Surface free-energy determination of copper wire using a large range of model liquids

Abstract

In this paper, the surface free-energy of 700 µm-diameter copper wires as well as its dispersive and polar components has been determined. For this, the measurement method developed for assessing advancing and receding contact angles of liquids on vertical wires has been validated with polytetrafluoroethylene (PTFE) as a well-known material. Thus, it has been checked that the dynamic contact angles of different model liquids, such as dimethylformamide, tri-cresyl phosphate or ethylene glycol, on a PTFE wire held vertically are similar to those obtained on a PTFE plane surface. Then, the Owens–Wendt approach was chosen to determine the polar and dispersive components of surface free-energy of the PTFE wire using a large range of model liquids.
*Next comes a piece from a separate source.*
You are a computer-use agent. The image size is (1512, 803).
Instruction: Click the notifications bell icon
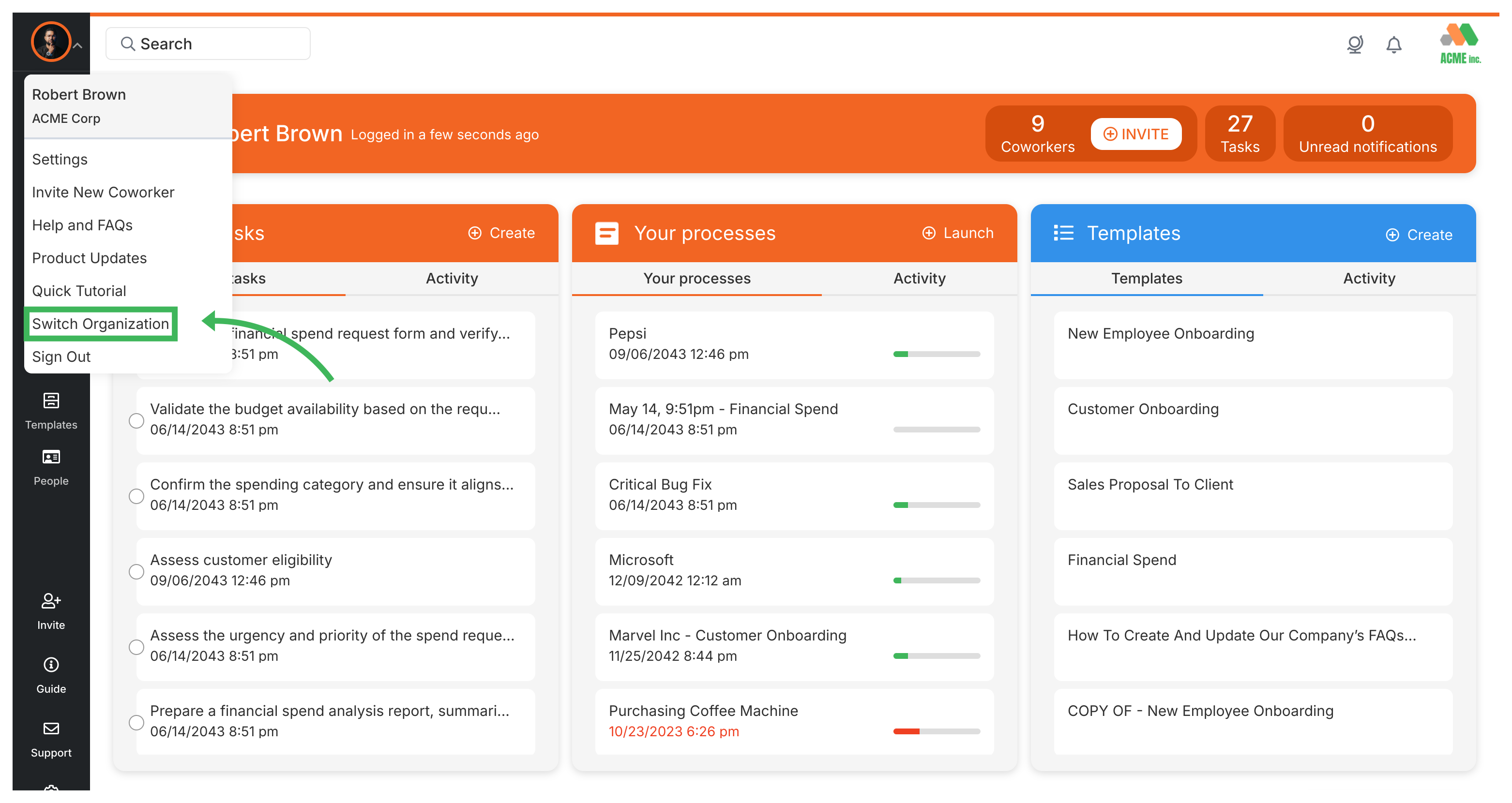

A surface free-energy γPTFE = 18.7 ± 1.6 mN m−1 was obtained with a high dispersive component, γd ≈ 17.3 ± 1.0 mN m−1, in comparison with the polar one, γp ≈ 1.4 ± 0.6 mN m−1. Using the same approach for the copper wire, a surface free-energy γCu = 25.7 ± 0.7 mN m−1 was determined including mainly dispersive forces (γd ≈ 25.1 ± 0.5 mN m−1).